Amerrissage #8 L’innommable




Mars 2023


J’ai toujours eu peur de la mort de mes proches. Aussi loin que je me souvienne, j’ai toujours prié dans le noir de la nuit pour qu’ils soient protégés. Citant chaque prénom, essayant de visualiser chaque visage, pour que la prière soit plus forte.

Quand mon grand-père est mort, j’étais en train de rouler vers l’hôpital et je priais pour qu’il soit encore en vie à mon arrivée. Je roulais vite, trop vite. Et à un moment, sans que je sache exactement pourquoi, j’ai ralenti. Je me souviens très bien, j’étais sur la route de la forêt. Je me suis mise à la vitesse maximale autorisée en me disant que cette prière n’était pas juste, que s’il voulait partir avant mon arrivée je pouvais le laisser partir, j’avais passé 2h avec lui quelques heures avant, je lui avais dit tout ce que j’avais à lui dire, je le savais bien entouré, je ne pouvais pas demander au ciel de le retenir seulement pour moi. Lorsque je suis arrivée à l’hôpital, il était mort depuis quelques minutes. J’ai toujours pensé qu’il est mort exactement au moment où j’ai ralenti et où je me suis dit que je n’avais pas à le retenir plus longtemps.

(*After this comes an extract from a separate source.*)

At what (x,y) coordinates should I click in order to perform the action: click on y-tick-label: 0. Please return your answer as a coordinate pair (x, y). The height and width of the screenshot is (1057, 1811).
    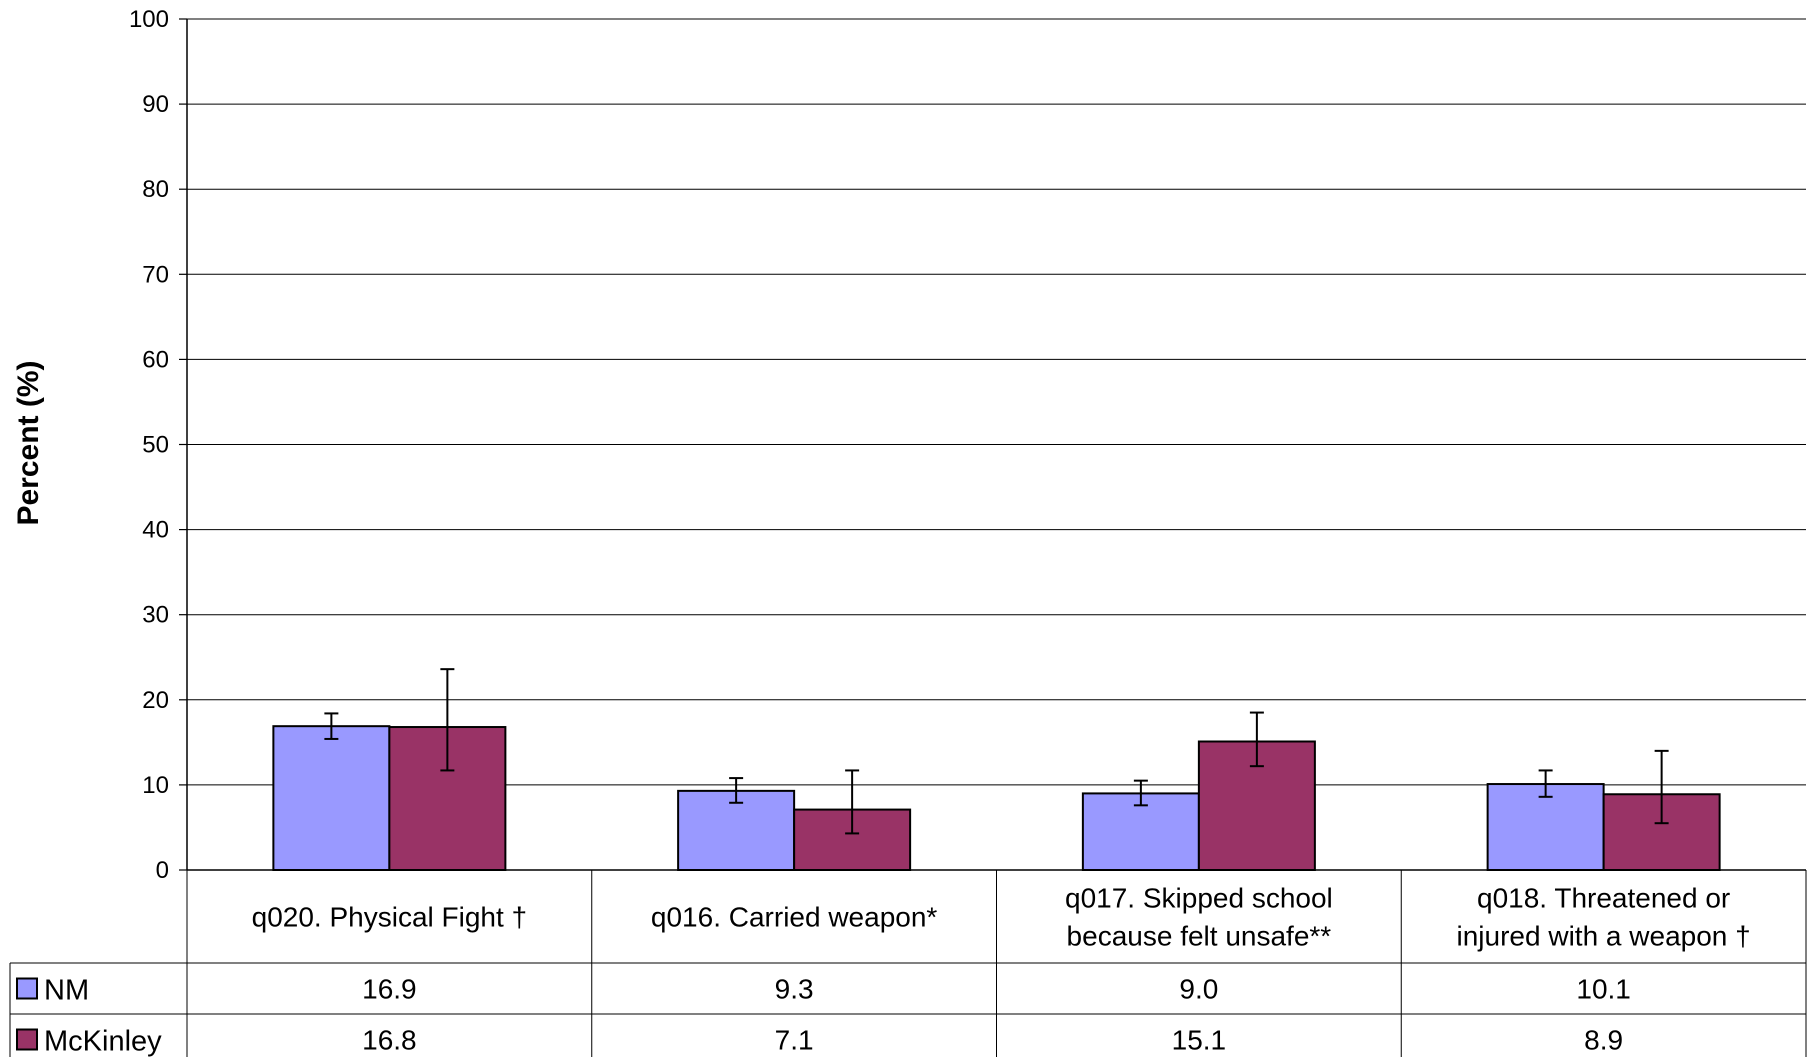
    Looking at the image, I should click on (162, 870).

J’ai toujours eu peur de la mort de mes proches et j’ai toujours prié pour qu’ils en soient préservé, sauf lorsque je savais mes prières injustes. Aux derniers jours de ma mère, je priais pour qu’elle trouve la paix.

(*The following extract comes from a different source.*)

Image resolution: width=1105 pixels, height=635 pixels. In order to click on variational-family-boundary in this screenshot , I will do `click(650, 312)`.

J’ai toujours eu peur mais maintenant j’ai un enfant. La mort ne me fait plus peur, elle me terrorise. Là où je me demandais comment je pourrais vivre sans telle ou telle personne, maintenant, je ne me pose plus la question, je sais. Je ne pourrai pas. Je ne survivrai pas à une douleur pareille. Là où je le suis toujours dit que je survivrai à toutes les douleurs, peu importe le temps qu’il faudrait, aujourd’hui c’est impossible pour moi de penser survivre à ça.


“Ça” que je ne nomme même pas, parce que “ça” fait trop peur, ça me tord les entrailles. Quand j’y pense vraiment, je ne sais pas ce qui m’empêche de m’évanouir. 


J’ai souvent entendu que ce qui était dur lorsqu’on devient parent c’est que quelqu’un.e dépende totalement de nous. Mais finalement c’est ça, je crois, le vrai truc auquel on n’est jamais vraiment prêt.e, que notre vie dépende autant de celle d’un.e autre. Que le monde entier puisse s’écrouler de cette manière là. C’est ça qui n’est pas comme je croyais. Car j’ai toujours cru que je pourrais survivre à toutes les blessures. Aujourd’hui je sais que je ne pourrai pas.